Too bad the link in english is a few minutes behind and I'm pretty sure its repeating the same segment.. :sigh:

Well I'll just watch it with Chinese or wateva commentary.


----------



## Wade2Bosh (Mar 31, 2004)

Wade hits both free throws


----------



## NewAgeBaller (Jan 8, 2007)

Wat the Wade.. :laugh:

Oh great this feed is like 30 seconds, a minute before W2M.. I'm reading everything before it happens.. :laugh:


----------



## Wade2Bosh (Mar 31, 2004)

Wade for 33333


----------



## Rather Unique (Aug 26, 2005)

myst said:


> Chalmers should stop shooting from inside the 3-point arc.


:sad:


----------



## NewAgeBaller (Jan 8, 2007)

Wade answers from 333!!!


----------



## Wade2Bosh (Mar 31, 2004)

Wade for 33333 again. Heat lead.


----------



## myst (Feb 22, 2006)

God damn Wade, you are the ****


----------



## NewAgeBaller (Jan 8, 2007)

JO is Big BBQ's *****..


----------



## Rather Unique (Aug 26, 2005)

Wade hittin 3 balls!!!


----------



## PoetLaureate (Feb 8, 2009)

Beaz needs to set himself free on that pick and roll. He sets the pick and just stands there waiting for Wade to do something instead of forcing the defense to act.


----------



## NewAgeBaller (Jan 8, 2007)

Damn Wade.. :worthy:


----------



## NewAgeBaller (Jan 8, 2007)

PoetLaureate said:


> Beaz needs to set himself free on that pick and roll. He sets the pick and just stands there waiting for Wade to do something instead of forcing the defense to act.
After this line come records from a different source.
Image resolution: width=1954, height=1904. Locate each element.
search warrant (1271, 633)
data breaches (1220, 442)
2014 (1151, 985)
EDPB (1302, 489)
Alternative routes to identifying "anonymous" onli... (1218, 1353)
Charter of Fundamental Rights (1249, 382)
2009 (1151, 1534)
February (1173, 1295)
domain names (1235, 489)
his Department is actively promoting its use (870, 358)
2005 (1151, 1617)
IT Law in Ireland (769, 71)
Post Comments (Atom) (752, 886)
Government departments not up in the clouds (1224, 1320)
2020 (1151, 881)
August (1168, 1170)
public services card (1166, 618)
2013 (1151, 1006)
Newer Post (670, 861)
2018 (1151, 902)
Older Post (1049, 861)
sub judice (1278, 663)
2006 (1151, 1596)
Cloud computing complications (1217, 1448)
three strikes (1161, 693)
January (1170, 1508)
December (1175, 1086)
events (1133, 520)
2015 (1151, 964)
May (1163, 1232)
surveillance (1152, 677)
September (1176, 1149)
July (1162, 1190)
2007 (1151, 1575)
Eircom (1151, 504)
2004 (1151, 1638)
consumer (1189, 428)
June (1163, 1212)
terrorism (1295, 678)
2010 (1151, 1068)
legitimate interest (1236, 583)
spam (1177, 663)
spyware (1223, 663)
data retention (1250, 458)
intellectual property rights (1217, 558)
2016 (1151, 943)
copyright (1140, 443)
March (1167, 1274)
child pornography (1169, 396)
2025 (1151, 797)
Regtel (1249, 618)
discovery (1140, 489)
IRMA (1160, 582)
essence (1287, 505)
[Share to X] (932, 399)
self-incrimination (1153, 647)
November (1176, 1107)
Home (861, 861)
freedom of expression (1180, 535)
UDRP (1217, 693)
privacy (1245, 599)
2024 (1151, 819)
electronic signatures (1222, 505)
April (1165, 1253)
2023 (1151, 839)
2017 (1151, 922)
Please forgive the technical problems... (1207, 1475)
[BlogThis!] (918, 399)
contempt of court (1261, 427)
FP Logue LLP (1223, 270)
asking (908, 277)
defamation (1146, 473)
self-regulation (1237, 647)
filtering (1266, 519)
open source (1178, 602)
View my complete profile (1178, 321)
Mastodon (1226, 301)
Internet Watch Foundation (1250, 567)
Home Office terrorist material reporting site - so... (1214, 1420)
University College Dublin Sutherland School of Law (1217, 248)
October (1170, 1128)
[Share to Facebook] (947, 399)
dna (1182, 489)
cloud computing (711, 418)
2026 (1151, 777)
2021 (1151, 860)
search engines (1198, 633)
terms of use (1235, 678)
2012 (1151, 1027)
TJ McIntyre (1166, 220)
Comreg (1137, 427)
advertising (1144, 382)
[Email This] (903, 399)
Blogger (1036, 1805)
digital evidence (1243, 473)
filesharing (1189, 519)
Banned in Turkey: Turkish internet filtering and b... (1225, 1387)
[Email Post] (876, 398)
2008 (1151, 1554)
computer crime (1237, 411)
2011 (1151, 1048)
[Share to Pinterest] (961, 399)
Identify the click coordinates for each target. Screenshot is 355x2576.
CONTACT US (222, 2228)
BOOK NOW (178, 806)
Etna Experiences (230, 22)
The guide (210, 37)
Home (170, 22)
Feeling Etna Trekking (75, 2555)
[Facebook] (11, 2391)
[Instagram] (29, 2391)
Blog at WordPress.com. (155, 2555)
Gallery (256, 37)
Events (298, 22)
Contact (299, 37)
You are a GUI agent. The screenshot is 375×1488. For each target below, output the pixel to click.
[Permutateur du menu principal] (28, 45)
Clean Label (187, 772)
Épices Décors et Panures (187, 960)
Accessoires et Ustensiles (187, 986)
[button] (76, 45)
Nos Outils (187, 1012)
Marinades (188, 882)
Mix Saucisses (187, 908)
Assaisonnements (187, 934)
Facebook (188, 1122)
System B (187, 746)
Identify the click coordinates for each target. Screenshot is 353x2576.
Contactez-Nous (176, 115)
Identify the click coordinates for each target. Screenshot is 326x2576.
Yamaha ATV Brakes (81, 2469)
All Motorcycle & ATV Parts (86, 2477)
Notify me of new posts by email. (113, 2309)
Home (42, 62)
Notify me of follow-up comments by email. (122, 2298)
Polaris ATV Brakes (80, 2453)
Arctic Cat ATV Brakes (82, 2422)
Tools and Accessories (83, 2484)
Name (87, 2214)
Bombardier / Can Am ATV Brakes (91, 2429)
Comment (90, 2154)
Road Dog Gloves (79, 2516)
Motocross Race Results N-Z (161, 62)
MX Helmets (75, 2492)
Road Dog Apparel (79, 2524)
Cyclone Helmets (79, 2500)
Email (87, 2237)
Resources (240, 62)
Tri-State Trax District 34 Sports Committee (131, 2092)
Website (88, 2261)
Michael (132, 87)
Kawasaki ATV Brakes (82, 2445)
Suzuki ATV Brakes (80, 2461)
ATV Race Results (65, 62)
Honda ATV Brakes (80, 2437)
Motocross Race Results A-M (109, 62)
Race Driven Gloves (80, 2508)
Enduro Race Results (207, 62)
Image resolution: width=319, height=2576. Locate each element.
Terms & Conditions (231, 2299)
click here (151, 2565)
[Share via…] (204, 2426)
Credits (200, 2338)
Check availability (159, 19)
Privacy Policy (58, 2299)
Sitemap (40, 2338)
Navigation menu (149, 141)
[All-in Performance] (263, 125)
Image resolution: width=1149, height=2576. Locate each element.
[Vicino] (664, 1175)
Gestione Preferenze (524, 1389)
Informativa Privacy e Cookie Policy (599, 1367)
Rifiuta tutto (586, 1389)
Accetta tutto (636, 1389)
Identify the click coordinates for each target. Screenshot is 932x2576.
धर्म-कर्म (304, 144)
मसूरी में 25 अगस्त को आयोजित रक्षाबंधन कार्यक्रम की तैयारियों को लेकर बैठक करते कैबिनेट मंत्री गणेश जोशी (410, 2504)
I think he waits for the spot-up. One thing great about Haslem is he usually knows when to cut and spot, whether its a roll or pop.


----------



## Wade2Bosh (Mar 31, 2004)

JJ with the and1!


----------



## Rather Unique (Aug 26, 2005)

gotdamn Big Baby. I'm gonna break my TV.


----------



## myst (Feb 22, 2006)

This Heinsohn guy is about to have a stroke. You weren't wrong when you said he was the biggest homer in the league.


----------



## NewAgeBaller (Jan 8, 2007)

James Jones AND1! I think.. this commentary..

Big Baby annihalates JO.


----------



## Rather Unique (Aug 26, 2005)

PoetLaureate said:


> Beaz needs to set himself free on that pick and roll. He sets the pick and just stands there waiting for Wade to do something instead of forcing the defense to act.


definitely agree, it seems he's better at it when him and Mario run it. Im sure with time, he'll get a feel for what to do.


----------



## Wade2Bosh (Mar 31, 2004)

sweet drive by Beasley.


----------



## myst (Feb 22, 2006)

He just told the ref to go home and call his dad


----------



## Wade2Bosh (Mar 31, 2004)

Wow, back and forth just like the last game against Boston.


----------



## Wade2Bosh (Mar 31, 2004)

Damn, what was that Mike?


----------



## myst (Feb 22, 2006)

WTF was that Beasley?


----------



## Rather Unique (Aug 26, 2005)

Damn, the rookieness showed there big time.


----------



## PoetLaureate (Feb 8, 2009)

Damn, should have just taken him straight to the hoop. He looked really hesitant there.


----------



## NewAgeBaller (Jan 8, 2007)

Beasley makes a nice drive and easy lay-up, then chokes on the next possession and throws it back-court..


----------



## Wade2Bosh (Mar 31, 2004)

myst said:


> This Heinsohn guy is about to have a stroke. You weren't wrong when you said he was the biggest homer in the league.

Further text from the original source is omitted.